Activities:
(A) From the passage on Lauitiiti's rugby league career, set down everything from "Lauitiiti played in" down to "World Cup campaign." with no changes.
(B) In the passage on Lauitiiti's rugby league career, what test did Lauitiiti perform on Match Fit in place of the Bronco fitness test?

Text passage:
BEGIN

Lauitiiti played in Leeds' three Grand Final wins in a row between 2007 and 2009. He was also selected to represent the All Golds side in the match against The Northern Union at the Halliwell Jones Stadium, Warrington in October 2007, scoring two tries in the match. Lauitiiti was named in the Samoa squad for their 2008 Rugby League World Cup campaign.

He played in the 2009 Super League Grand Final victory over St. Helens at Old Trafford.

He played in the 2011 Super League Grand Final victory over St. Helens at Old Trafford.

===Wakefield Trinity===
Lauitiiti joined Wakefield Trinity for the 2012 season and remained with the club until the end of 2015.

On 15 October 2015, it was announced that Lauitiiti would play one more time for Leeds in a one-off exhibition match against New Zealand, one of the countries he had previously represented.

===New Zealand Warriors===
In November 2015 it was announced that Lauitiiti would return to the New Zealand Warriors, with the signing of a second-tier contract for 2016. He retired at the end of the season.

== Statistics ==

| Year | Team | Games | Tries | Pts |
| 1998 | New Zealand Warriors | 8 | 4 | 16 |
| 1999 | 20 | 7 | 28 |
| 2000 | 19 | 7 | 28 |
| 2001 | 26 | 3 | 12 |
| 2002 | 25 | 10 | 40 |
| 2003 | 12 | 1 | 4 |
| 2004 | 5 | 1 | 4 |
| Leeds Rhinos | 19 | 9 | 36 |
| 2005 | 33 | 14 | 60 |
| 2006 | 30 | 7 | 28 |
| 2007 | 23 | 4 | 24 |
| 2008 | 24 | 10 | 40 |
| 2009 | 29 | 6 | 24 |
| 2010 | 21 | 8 | 32 |
| 2011 | 21 | 6 | 24 |
| 2012 | Wakefield Trinity | 23 | 8 | 32 |
| 2013 | 25 | 4 | 16 |
| 2014 | 17 | 4 | 16 |
| 2015 | 21 | 1 | 4 |
|  | Totals | 401 | 114 | 456 |

== Post playing ==
In 2023, Lauitiiti participated in season 3 of Match Fit, where former rugby players return to play against the Australian counterparts. He joined in the first season that featured former rugby league stars. He revealed he retired from rugby due to arthritic knees, partially made worse by his sweet tooth and liking milk chocolate. He was exempt from doing the Bronco fitness test, the 1.2km aerobic fitness and agility test. He performed a ramp test on an exercise bike instead so body weight and gravity aren't taken into account.

END

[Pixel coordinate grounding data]
BEGIN

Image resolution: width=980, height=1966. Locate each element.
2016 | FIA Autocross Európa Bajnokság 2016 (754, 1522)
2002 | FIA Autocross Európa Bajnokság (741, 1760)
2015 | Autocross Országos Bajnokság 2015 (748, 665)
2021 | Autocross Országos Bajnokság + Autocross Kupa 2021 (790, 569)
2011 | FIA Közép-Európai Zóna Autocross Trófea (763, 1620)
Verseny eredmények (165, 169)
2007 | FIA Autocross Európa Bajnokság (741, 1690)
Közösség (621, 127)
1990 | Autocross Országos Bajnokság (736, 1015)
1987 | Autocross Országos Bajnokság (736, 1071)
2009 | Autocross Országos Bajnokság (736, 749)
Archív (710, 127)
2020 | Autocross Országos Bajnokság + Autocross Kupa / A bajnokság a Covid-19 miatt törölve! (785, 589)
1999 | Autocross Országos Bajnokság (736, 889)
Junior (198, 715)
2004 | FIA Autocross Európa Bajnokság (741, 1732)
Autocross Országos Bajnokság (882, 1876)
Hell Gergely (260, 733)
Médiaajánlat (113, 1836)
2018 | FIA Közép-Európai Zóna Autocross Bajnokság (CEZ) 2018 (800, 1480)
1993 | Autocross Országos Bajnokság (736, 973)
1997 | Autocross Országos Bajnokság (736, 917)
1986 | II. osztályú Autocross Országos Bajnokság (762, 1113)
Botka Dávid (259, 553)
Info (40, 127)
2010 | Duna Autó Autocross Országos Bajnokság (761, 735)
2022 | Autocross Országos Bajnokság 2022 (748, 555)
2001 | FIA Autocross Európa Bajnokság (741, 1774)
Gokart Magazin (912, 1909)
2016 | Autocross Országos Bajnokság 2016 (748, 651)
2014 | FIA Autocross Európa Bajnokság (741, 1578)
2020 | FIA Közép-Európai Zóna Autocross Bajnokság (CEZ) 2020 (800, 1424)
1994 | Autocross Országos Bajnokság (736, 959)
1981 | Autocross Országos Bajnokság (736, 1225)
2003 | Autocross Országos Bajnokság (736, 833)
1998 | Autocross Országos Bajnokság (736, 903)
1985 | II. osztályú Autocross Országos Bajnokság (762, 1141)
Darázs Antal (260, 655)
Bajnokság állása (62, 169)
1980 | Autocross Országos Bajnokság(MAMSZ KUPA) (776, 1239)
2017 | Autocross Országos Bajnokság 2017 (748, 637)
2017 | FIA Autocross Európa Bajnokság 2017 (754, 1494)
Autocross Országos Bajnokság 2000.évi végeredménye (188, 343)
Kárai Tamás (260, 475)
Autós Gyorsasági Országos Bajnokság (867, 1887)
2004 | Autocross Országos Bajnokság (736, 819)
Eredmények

END

Solutions per task:
(A)
Lauitiiti played in Leeds' three Grand Final wins in a row between 2007 and 2009. He was also selected to represent the All Golds side in the match against The Northern Union at the Halliwell Jones Stadium, Warrington in October 2007, scoring two tries in the match. Lauitiiti was named in the Samoa squad for their 2008 Rugby League World Cup campaign.

(B) A ramp test on an exercise bike.